■ **ENTRIES SUPPLIED**:
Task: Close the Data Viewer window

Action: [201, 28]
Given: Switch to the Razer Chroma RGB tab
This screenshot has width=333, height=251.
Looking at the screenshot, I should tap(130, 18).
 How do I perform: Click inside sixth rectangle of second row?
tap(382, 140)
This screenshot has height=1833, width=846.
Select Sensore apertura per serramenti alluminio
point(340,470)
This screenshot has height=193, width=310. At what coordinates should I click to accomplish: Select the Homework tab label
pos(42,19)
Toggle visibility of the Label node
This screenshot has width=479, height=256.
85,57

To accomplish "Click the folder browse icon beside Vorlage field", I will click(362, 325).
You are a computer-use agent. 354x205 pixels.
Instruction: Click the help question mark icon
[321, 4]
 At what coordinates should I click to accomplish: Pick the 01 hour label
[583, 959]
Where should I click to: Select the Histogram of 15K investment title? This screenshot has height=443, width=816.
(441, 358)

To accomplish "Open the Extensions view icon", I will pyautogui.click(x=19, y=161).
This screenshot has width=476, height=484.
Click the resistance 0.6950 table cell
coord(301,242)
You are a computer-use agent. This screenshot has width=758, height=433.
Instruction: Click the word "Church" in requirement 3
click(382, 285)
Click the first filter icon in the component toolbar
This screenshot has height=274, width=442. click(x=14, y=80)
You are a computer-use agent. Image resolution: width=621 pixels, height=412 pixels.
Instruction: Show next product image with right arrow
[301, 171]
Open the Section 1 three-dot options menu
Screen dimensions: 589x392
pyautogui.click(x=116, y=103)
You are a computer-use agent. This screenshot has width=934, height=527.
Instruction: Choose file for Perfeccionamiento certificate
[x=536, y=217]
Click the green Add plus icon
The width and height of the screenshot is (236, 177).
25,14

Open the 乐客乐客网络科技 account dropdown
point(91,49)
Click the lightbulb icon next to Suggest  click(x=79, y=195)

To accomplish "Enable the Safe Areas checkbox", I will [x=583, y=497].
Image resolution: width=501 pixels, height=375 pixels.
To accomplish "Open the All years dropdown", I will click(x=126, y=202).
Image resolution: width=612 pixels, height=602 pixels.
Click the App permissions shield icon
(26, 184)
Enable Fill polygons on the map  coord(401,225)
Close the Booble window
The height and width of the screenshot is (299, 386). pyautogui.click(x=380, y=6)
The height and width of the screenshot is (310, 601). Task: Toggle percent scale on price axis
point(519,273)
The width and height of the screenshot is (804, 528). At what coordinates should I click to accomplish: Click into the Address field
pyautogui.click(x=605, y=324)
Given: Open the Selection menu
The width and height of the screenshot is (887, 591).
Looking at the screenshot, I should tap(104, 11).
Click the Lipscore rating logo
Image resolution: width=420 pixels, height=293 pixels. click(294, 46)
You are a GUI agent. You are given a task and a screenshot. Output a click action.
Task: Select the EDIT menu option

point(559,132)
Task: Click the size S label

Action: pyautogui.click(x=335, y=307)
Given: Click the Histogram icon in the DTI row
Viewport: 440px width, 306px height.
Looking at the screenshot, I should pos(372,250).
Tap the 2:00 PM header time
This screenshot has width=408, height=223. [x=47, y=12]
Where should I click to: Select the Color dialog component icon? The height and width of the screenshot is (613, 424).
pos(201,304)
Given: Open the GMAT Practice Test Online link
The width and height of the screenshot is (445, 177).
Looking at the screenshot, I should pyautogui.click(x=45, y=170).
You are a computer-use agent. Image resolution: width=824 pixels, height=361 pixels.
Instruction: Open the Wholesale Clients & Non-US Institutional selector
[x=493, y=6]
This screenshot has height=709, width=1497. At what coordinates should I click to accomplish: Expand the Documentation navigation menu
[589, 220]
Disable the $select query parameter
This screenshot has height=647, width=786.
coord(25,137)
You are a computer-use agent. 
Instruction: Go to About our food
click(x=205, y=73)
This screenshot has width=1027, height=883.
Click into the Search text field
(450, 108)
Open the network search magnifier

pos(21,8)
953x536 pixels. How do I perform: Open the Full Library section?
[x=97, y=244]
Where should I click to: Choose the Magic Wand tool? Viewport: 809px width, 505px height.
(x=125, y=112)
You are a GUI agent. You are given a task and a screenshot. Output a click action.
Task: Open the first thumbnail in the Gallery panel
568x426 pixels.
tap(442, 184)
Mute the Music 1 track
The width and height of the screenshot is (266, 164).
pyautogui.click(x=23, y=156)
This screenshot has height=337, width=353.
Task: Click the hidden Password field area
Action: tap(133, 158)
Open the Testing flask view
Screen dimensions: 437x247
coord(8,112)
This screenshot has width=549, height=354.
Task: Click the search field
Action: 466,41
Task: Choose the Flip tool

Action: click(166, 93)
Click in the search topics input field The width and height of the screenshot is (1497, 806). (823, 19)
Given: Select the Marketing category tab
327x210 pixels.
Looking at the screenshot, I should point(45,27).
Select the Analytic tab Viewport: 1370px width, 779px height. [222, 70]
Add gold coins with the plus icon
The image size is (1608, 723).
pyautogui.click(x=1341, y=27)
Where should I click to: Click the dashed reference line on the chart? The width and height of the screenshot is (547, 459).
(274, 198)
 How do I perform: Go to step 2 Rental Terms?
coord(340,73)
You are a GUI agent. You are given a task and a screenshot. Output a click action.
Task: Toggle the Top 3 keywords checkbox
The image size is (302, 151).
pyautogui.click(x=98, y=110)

■ **WHAT IS BEING ASKED**: From the records, copy out each line that includes the string "will".

■ **SOLUTION FOR THIS TASK**:
To accomplish "Click the folder browse icon beside Vorlage field", I will click(362, 325).
To accomplish "Open the Extensions view icon", I will pyautogui.click(x=19, y=161).
To accomplish "Enable the Safe Areas checkbox", I will [x=583, y=497].
To accomplish "Open the All years dropdown", I will click(x=126, y=202).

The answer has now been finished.